Goal of the exercise:
Extend the text on Vineyard distinctives, picking up right after its closing Psalm quotation.

Excerpt provided:
------------------------------------------------------------

Vineyard Distinctives

The things that set us apart as a Movement.

Vineyard Churches of the UK & Ireland.

1. Worship 'Til We Worship

Perhaps what people most readily associate with The Vineyard is its creative and contemporary worship.  Worship enables us to glorify God, draw close to him and become more like Jesus.

 

We worship to come close to God and to express ourselves to him.  Our worship can be summed as:

  • Intimacy – Our worship allows us to become intimately acquainted with God; we love to sing to him rather than about him.

  • Integrity – We value consistency between our private and public lives.

  • Accessibility – Worship is not a performance. The role of our worship team is to lead people to engage with God.

  • Kingdom expectation – When we worship we have a longing for God’s Kingdom to break into our current context; for the King to come.

  • Passion – We worship with a sense of excitement, anticipation, delight and gratitude; with passion.

 

John Wimber said, ‘we in the Vineyard have, from the very outset of our ministry, made worship our highest priority, believing that it is God’s desire that we become, first, worshippers of God’.

 

Sing a new song to the Lord! Everyone on this earth, sing praises to the Lord, sing and praise his name. Day after day announce, “The Lord has saved us!” Tell every nation on earth, “The Lord is wonderful and does marvellous things! Psalm 96:1-3 (CEV)

------------------------------------------------------------

Source data:
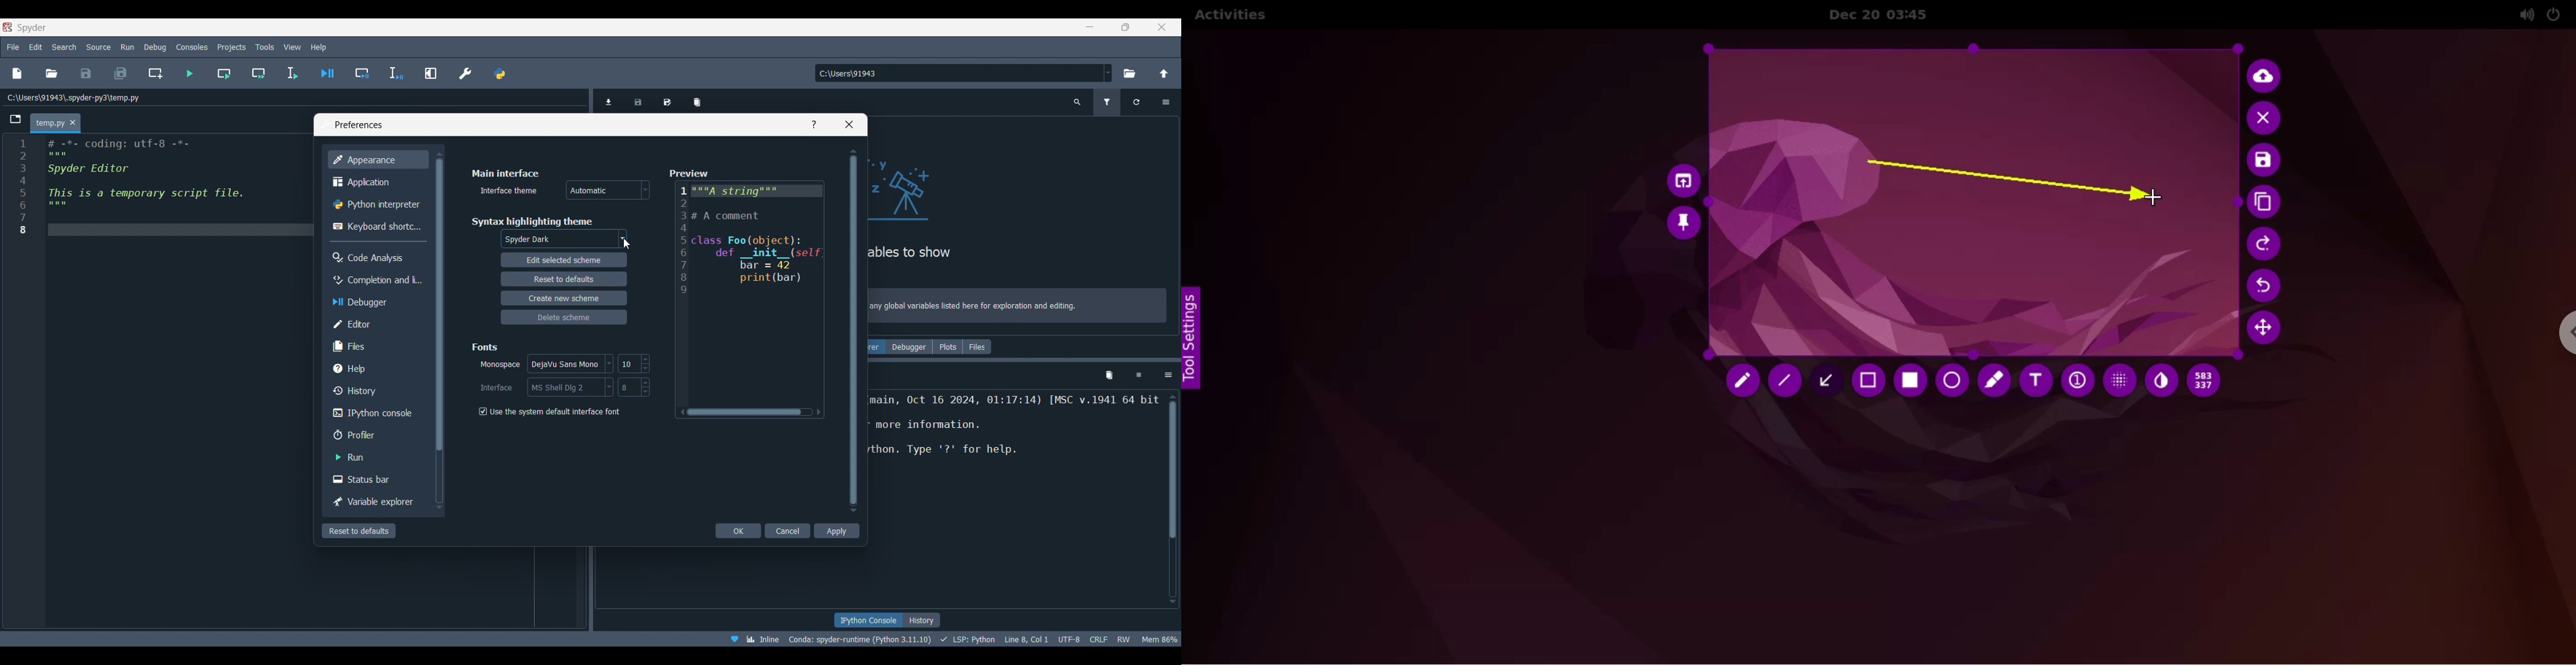 This screenshot has height=672, width=2576. What do you see at coordinates (854, 330) in the screenshot?
I see `Vertical slide bar` at bounding box center [854, 330].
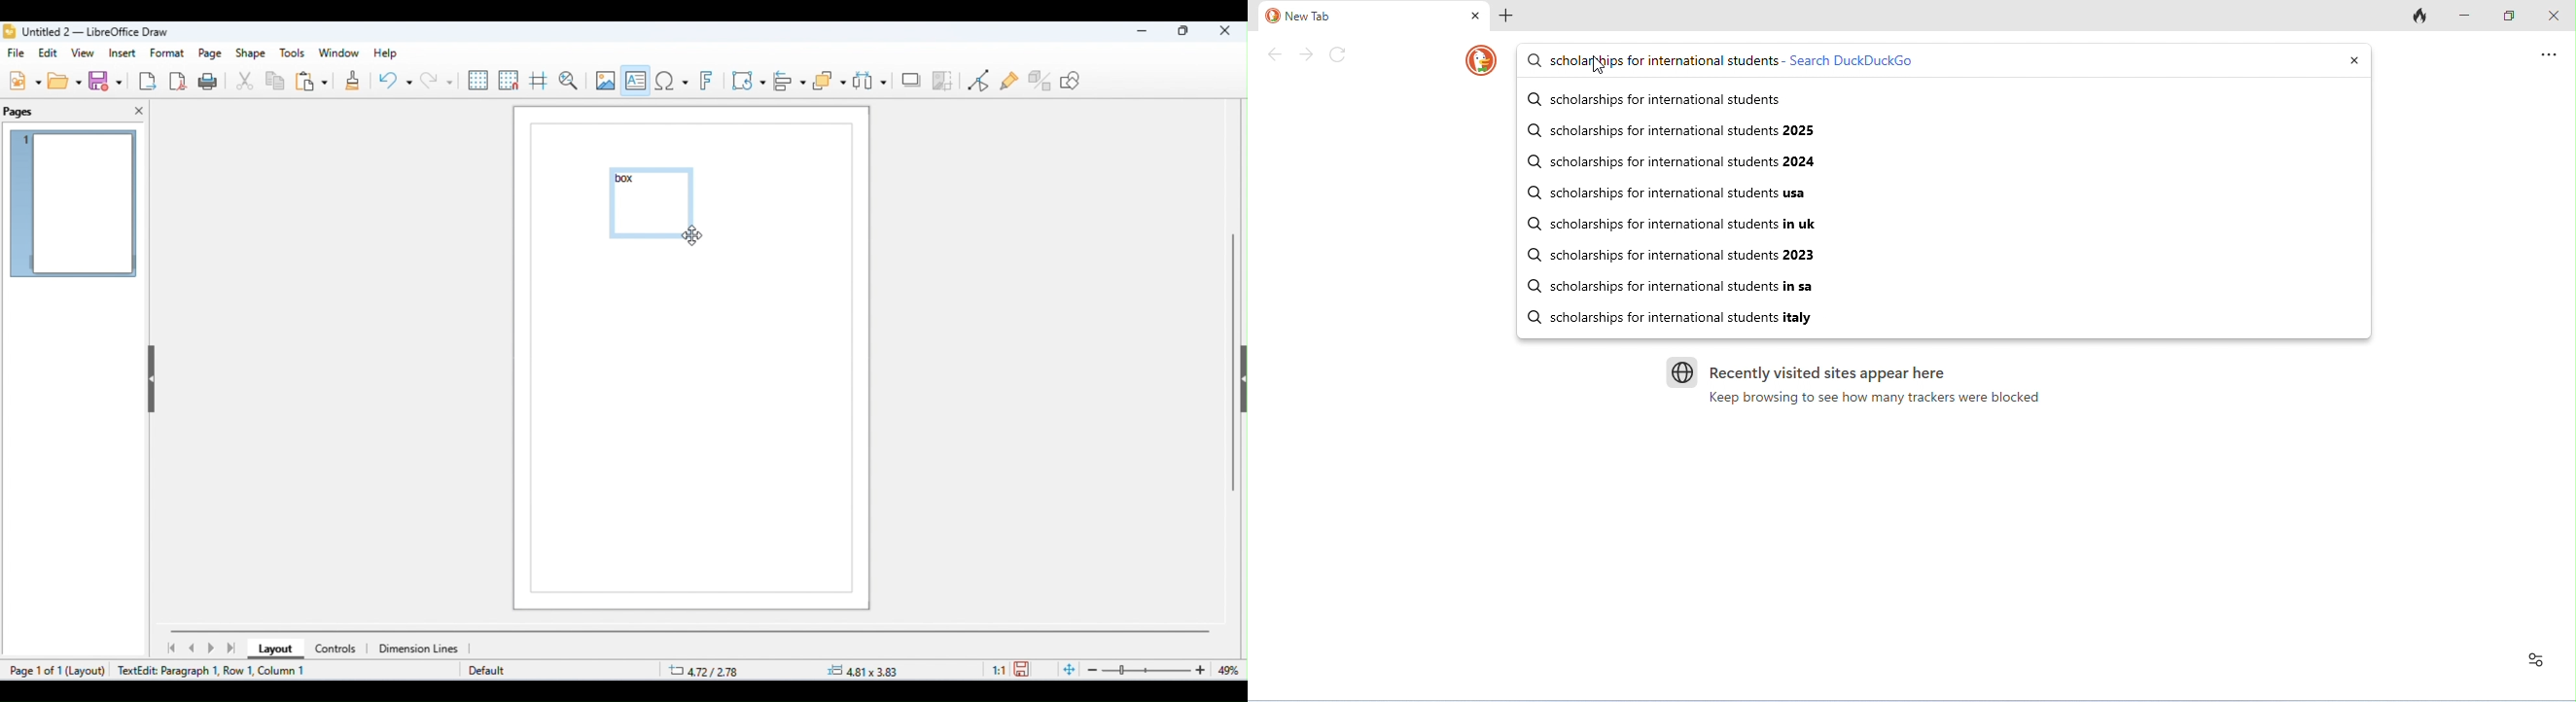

------------------------------------------------------------

Reply:
2. The Main and the Plain

The Bible is the compass we use to determine the course of our travel.  It is central to our understanding of who God is and how we should response to Him. We study the Bible in pursuance of our relationship with God because we believe that the Bible is central to what it means to be a Christian.  The Bible is our plumb line and gold standard against which we measure matters that are relevant to us today.

We have a passion for teaching the Bible – all of it, even the difficult bits.  Choosing to live life in accordance with biblical truth within our modern context is difficult. Not only is it often difficult to do what we believe to be right, it is also sometimes difficult to know what the right thing is to do. Some biblical truths are clear and fixed, other parts of the Bible need to be chewed before they can be digested. Our challenge is to walk between the extremes of divorcing the Bible from our modern context, and bending biblical truths to fit our worldview.

When John Wimber said ‘the main and the plain’, he was saying, ‘stick to the main stuff and make it plain to understand’.

For what can be known about God is plain to them, because God has shown it to them. For his invisible attributes, namely, his eternal power and divine nature, have been clearly perceived, ever since the creation of the world, in the things that have been made. So they are without excuse. Romans 1:19-20 (ESV)

3. The Now and the Not Yet

The Kingdom of God is King Jesus’ rule and reign over us.  It is not a place; it is a state of being. God does not intend for us to wait until we are dead in order to experience eternal life, Jesus has always been intent on bringing heaven to earth beginning now.

 

The phrase ‘now and not yet’ expresses a certain way of thinking about the Kingdom of God – it is here now, but it currently coexists with Satan’s Kingdom, however, it will soon exist entirely on its own.  The kingdom of God has come and is coming in fullness.  When we see miracles we see God’s kingdom reign breaking into our world.

Your kingdom come, your will be done, on earth as it is in heaven. Matthew 6:10 (ESV)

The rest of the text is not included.